MAM
Noel Tata steps down from Trent, leaving a Rs 20,000 crore retailer behind
The Tata group’s quietest dealmaker turns a post-Lakmé experiment into one of India’s biggest retail success stories, then walks away at the top
MUMBAI: Noel Tata has just told Trent’s shareholders something the company’s share price has been hinting at for years: he is done. At the retailer’s annual general meeting this week, Tata said this would be his last AGM as chairman, a low-key sign-off for a tenure that turned a modest apparel bet into one of the Tata group’s most prized consumer businesses. The announcement comes weeks after reports surfaced of Tata’s planned retirement from Tata group boards as he turns 70 in November.

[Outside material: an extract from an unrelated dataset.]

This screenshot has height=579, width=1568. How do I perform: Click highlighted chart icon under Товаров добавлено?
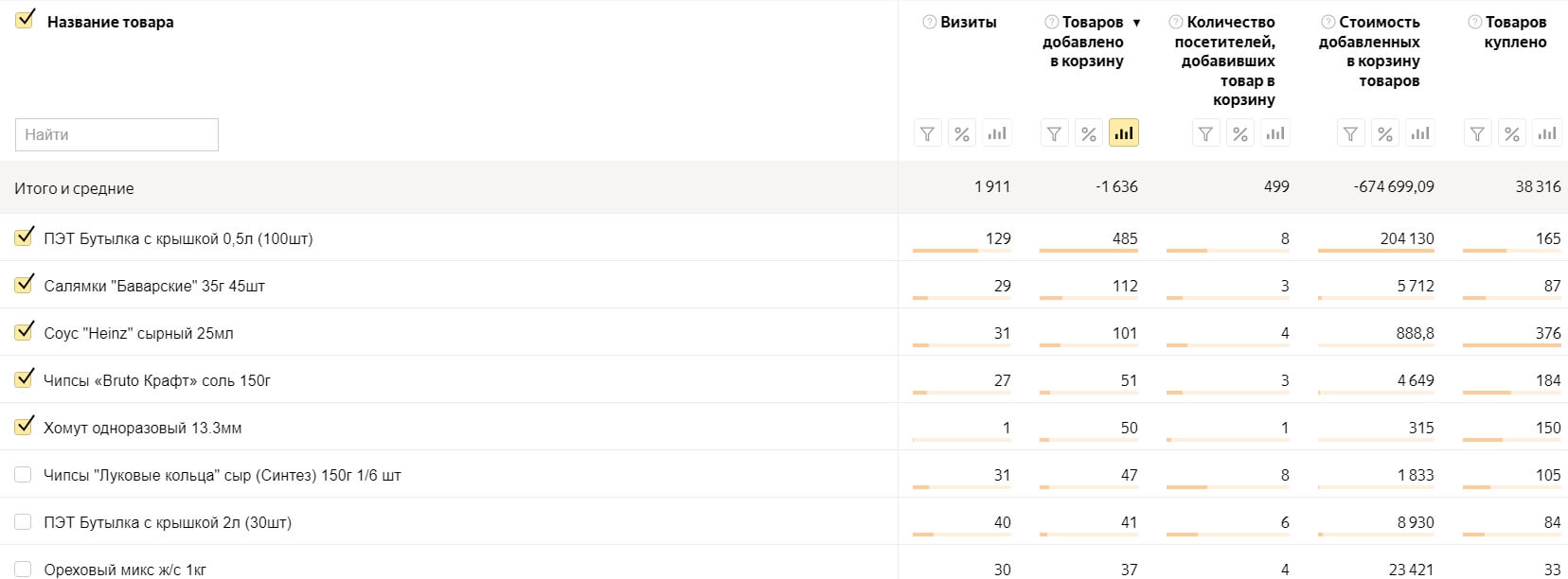pyautogui.click(x=1124, y=133)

The numbers alone justify the fuss. Revenue at Trent has grown roughly ninefold since Tata took the chair, from Rs 2,333 crore in FY14 to Rs 20,193 crore in FY26, while profit swung from a Rs 19 crore loss to Rs 1,477 crore over the same stretch. Shareholders, for their trouble, have pocketed gains of roughly 3,500 per cent. By FY26 Trent was running 1,286 stores across 321 cities, a retail footprint of 17.7 million square feet, a long way from where it started.

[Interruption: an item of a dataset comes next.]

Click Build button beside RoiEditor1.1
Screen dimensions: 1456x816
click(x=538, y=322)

Where it started was the Tata group’s exit from cosmetics. After selling Lakmé, the group pivoted into organised apparel retail and handed Tata the job of building it from scratch when he joined in 1999. What followed was years of deliberate restraint rather than expansion: after opening the first Westside store in south Mumbai, Trent spent years refining its retail model, leaning on private labels and an in-house merchandise mix rather than racing to open outlets or lean on third-party brands.
That patience paid off twice over. Zudio, launched in 2016 as a private-label menswear chain aimed at the value segment, walked into a corner of the market where organised retail barely existed but demand was enormous. It expanded into womenswear, kidswear and accessories, overtook Westside in store count, and eventually overtook it in revenue too, becoming the fastest-growing format in Trent’s history and the clearest proof yet of Tata’s instinct for spotting underserved demand rather than copying imported retail formulas.

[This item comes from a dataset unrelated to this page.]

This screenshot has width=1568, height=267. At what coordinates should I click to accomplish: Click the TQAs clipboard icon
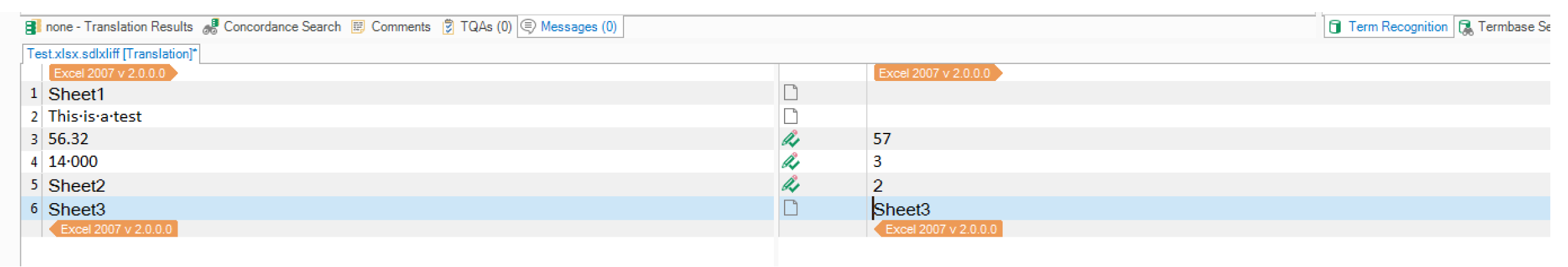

Tata also refused to let Trent hang its fortunes on a single brand. “I have long believed that Trent is not intended to be defined by a single brand, but rather by a portfolio of brands,” he has said, a philosophy that gave the group a multi-format spread: Westside for the aspirational shopper, Zudio for the value-conscious one, Star Bazaar for groceries and everyday spending. Trent also experimented widely beyond its own labels, partnering with Zara, Massimo Dutti and Tesco, acquiring Landmark and launching formats such as Fashion Yatra, with the discipline to shut down whatever failed to earn its keep.
None of this looks like a finished project, even with Tata stepping back. He has previously talked of growing Trent tenfold in revenue terms, noted that run rates have already grown more than 2.5 times since he first floated that ambition in 2023, and has voiced confidence the goal will arrive in the “not-so-distant future.” His sights are now set beyond India altogether, on Indian brands building genuine overseas revenues, brands he insists should “aspire boldly, execute with perseverance and celebrate the pride of brands built ground up from India.”
Tata leaves behind a company that looks nothing like the one he inherited, and a Tata group retail bet that quietly became one of its loudest wins. The boardroom seat may soon be empty. The blueprint, by every account, is going nowhere.